The Liability Architecture Nobody Built for Agentic Systems
The Liability Architecture Nobody Built for Agentic Systems
In 1979, IBM argued in court that a computer could never be held accountable for its actions. The judge disagreed, but the principle stuck: those who deploy automated systems bear responsibility for their outcomes. California just turned that logic into statute — and the timing could not be worse for the companies that spent the last three years deploying AI agents at scale.
AB 316, which added Cal. Civ. Code § 1714.46 to California law, eliminates the autonomous AI defense. Deployers can no longer argue that their AI acted independently and therefore the buck stops nowhere. The practical effect is straightforward: if your AI agent causes harm, you are on the hook. Not the vendor. You.
The irony is that most vendor contracts already assume the opposite.
A study documented by Jones Walker LLP found that 88% of AI vendor agreements cap the vendor's liability at the customer's monthly subscription fee. If you paid $500 a month for an AI agent that made a consequential decision on your behalf — say, approving a loan, screening a job candidate, or executing a trade — and that decision was discriminatory or negligent, your recovery is capped at $500. The vendor bears no meaningful downside. The deploying company absorbs the lawsuit.
This is not a bug. It is the contract architecture the AI industry built.
The squeeze works from both ends. While contracts push liability downward to customers, courts are simultaneously expanding vendor accountability upward. The Mobley v. Workday ruling from July 2024 allowed a discrimination lawsuit to proceed against Workday as an "agent" of the companies using its automated hiring screening tools — the first time a federal court applied agency theory to hold an AI vendor directly liable for discriminatory outcomes. The vendor wins on contract. The customer loses in court. Both directions of pressure land on the same person: the one who deployed the system.
Agentic systems — AI that takes autonomous actions rather than merely answering queries — make this worse. A chatbot that gives bad advice has a narrow blast radius. An AI agent that buys stock, modifies sensitive data, sends contracts, or controls physical systems does not. A Clifford Chance analysis published in February 2026 put it plainly: businesses relying on unmodified agreements are exposed to significant contractual, legal, and operational consequences they may not understand they have accepted.
Europe is about to make this more expensive. The EU AI Act's high-risk provisions take effect in August 2026. Despite a proposed delay to late 2027, no legislation has been enacted to change the deadline, and enterprises should plan around August 2026. High-risk AI systems — those used in employment decisions, credit screening, critical infrastructure, and law enforcement — will face mandatory conformity assessments, fundamental rights impact assessments, and documentation requirements that most companies are not close to satisfying. The Cloud Security Alliance published research in March 2026 confirming a significant enterprise readiness gap.
What the law requires and what contracts provide are diverging. The law requires documented risk management, human oversight, and transparency for high-risk AI. Vendor contracts require the customer to hold the vendor harmless for almost everything. The gap between those two things is where the liability lives.
Some companies are trying to fill it with insurance. ElevenLabs secured what appears to be the first AI agent insurance policy in February 2026 — proving that AI systems can be underwritten like employees. Y Combinator's Spring 2026 batch includes Klaimee, a startup explicitly building liability insurance for AI agents.
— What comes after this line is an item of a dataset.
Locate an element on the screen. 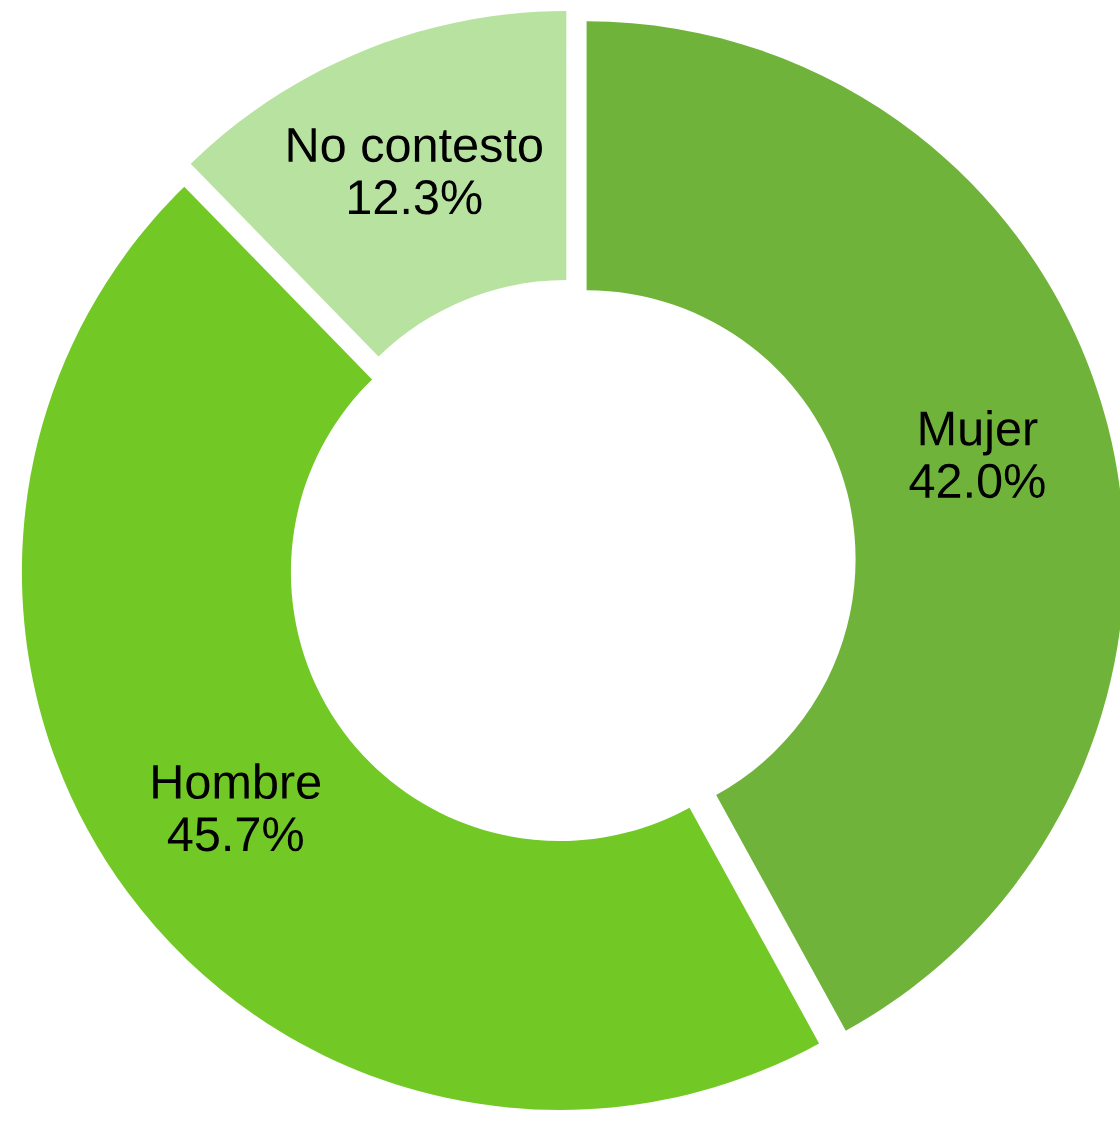 This screenshot has height=1121, width=1120. data-label: 12.3% is located at coordinates (416, 198).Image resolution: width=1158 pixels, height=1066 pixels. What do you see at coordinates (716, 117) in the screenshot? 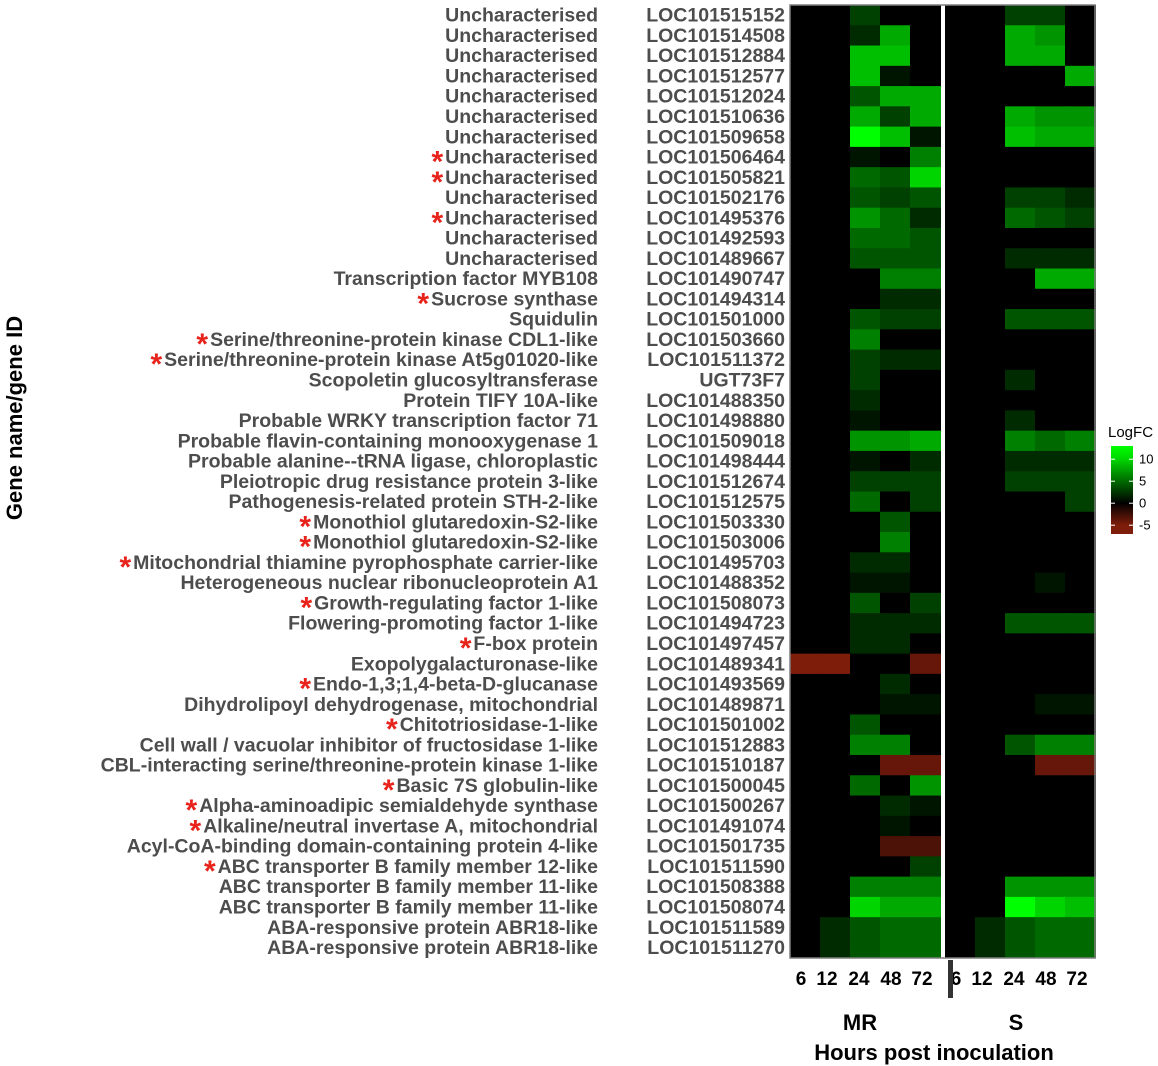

The founding team includes a former General Manager from SafetyWing who grew an insurance product from $5M to $60M in revenue. Their pitch is direct: AB 316 already holds deployers liable, the EU AI Act enforces in August, cyber and E&O policies are explicitly excluding AI claims, and enterprise procurement is already asking who pays when an agent breaks something.
Who does pay, right now, is an open question that nobody is answering well.
The companies that deployed agentic AI fastest — automating workflows, cutting headcount, moving decisions to software — are the same ones with the most exposure. They signed the vendor contracts with the 88% liability cap because there was no alternative. They deployed the agents because the ROI was clear. The liability architecture was nobody's job, and nobody built it.
AB 316 and the EU AI Act do not create new liability so much as expose the liability that was always there. The question is who bears it. Right now, the answer is: whoever signed the deployment agreement, which is almost never the vendor.
That is a structural problem, not a compliance problem. Compliance teams can audit vendor contracts and update terms. But the underlying issue is that AI agents do things that no legal framework was designed to handle — and the companies deploying them did not wait for the framework to catch up.
The insurance market is moving to fill the gap. But insurance underwriters do not write policies for risks they cannot price, and nobody has enough claims data on AI agents to price this correctly yet. The coverage that exists is expensive, narrow, and contingent on risk evaluation processes that most deploying companies have not built.
The hole in the liability architecture is real. The cement to fill it is still being mixed.